III. Measure the Exchange Rate with Reference to a Basket of Currencies
A floating exchange rate has impact on total imports and exports of an economy. Therefore, the floating cannot be aimed to adjust bilateral trade balance and it is not advisable to just look at the RMB/USD exchange rate. Theoretically, the best indicator to measure the international relative price of tradables is real effective exchange rate, i.e. the exchange rate measured by a basket of currencies of major trading partners. Real effective exchange rate reflects the movement of dollar exchange rate to other major currencies and has been adjusted against the cross country inflation differentials. There are various opinions on the currencies in the basket. Though it is necessary to take into account trade, capital flow and other factors, weighted trade is usually the major factor to consider because capital flow fluctuates. Specifically, the effective exchange rate basket should have a variety of currencies to reflect diversification of trade and investment. The weight is to be determined based on the current account situation and the currency structure of capital and financial account and of cross-border receipt and payment.

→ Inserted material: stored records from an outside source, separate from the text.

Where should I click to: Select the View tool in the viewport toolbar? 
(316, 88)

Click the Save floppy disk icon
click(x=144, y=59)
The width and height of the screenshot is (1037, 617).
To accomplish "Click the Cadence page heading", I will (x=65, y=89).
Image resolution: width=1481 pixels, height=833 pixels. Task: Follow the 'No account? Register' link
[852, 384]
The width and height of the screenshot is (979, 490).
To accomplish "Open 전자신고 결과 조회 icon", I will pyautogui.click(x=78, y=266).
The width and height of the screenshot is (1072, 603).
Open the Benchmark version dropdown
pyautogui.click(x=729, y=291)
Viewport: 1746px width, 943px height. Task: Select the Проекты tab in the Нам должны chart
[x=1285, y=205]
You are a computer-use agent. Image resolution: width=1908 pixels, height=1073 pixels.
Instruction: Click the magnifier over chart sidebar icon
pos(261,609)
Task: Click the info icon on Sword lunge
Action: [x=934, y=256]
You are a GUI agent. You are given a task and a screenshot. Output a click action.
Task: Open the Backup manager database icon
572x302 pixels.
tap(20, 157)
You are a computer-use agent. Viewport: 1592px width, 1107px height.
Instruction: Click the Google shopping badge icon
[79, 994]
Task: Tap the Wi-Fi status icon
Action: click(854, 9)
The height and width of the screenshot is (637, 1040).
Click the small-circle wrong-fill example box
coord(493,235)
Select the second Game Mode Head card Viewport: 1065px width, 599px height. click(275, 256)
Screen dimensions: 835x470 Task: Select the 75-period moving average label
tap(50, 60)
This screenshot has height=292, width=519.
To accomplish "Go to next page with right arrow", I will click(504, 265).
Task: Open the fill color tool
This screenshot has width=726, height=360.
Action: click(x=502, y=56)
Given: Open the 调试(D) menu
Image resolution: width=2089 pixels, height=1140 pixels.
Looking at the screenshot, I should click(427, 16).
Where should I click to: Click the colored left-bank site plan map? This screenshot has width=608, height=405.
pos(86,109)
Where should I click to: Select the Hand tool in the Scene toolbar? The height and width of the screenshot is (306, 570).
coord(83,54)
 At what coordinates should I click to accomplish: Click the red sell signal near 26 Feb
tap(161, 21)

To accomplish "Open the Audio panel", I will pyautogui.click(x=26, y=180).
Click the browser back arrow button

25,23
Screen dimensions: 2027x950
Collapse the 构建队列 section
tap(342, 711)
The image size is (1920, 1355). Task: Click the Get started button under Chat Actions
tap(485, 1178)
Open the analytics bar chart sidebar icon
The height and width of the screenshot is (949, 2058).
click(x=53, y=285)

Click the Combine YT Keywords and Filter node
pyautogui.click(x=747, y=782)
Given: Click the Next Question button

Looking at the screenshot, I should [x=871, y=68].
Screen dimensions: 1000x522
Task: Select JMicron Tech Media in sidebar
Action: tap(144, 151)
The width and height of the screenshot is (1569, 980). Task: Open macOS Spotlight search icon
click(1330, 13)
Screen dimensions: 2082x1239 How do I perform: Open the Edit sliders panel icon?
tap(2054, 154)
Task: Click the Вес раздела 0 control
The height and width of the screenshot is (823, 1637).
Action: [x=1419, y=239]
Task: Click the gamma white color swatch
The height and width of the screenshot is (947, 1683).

The reference of a basket of currencies is reasonable in theory. In practice, however, the nominal effective exchange rate, which is not inflation-adjusted, is more frequently used, for the following reasons: First, it is hard to settle on a universally accepted and comparable price index. Though commonly used, the CPI may not be appropriate according to academicians as it includes prices of many non-tradables. Other options, such as PPI, GDP deflator and the index of per unit labor cost, are not widely accepted. Second, the calculation of real effective exchange rate has to deal with the time lag and availability of data, and price indices such as the CPI are subject to time lags and comparability. There are easily accessible and real time data for nominal exchange rate while it takes one month to get CPI and PPI readings, at least one quarter to get GDP deflator and even longer for the index of per unit labor cost. Moreover, statistical coverage of countries varies greatly and some countries hardly have comparable data.
Compared with pegging to a single currency, the exchange rate regime with reference to a basket of currencies will help adjust exports and imports, current account, and balance of payment in a more effective manner. It has two-way movements of exchange rate. The RMB exchange rate has been basically stable at an adaptive and balanced level though it may fluctuate in both ways against any particular single currency.
Since the RMB exchange rate regime reform that started in 2005, the focus of public communications has been the RMB exchange rate regime with reference to a basket of currencies. But the mindset of focusing too much attention on RMB/USD exchange rate cannot be changed overnight due to behavioral habits and the dominant use of US dollar in accounting and statistics. This underpins the necessity for China to make more efforts to improve the exchange rate regime based on market supply and demand (mainly through the current account and especially the trade account balances) with reference to a basket of currencies. In the future, consideration can be given to disclosure of the nominal effective exchange rate information on a regular basis and to gradually shift the public’s attention on RMB/USD exchange rate to the effective exchange rate of RMB, which is the true reference for its movement.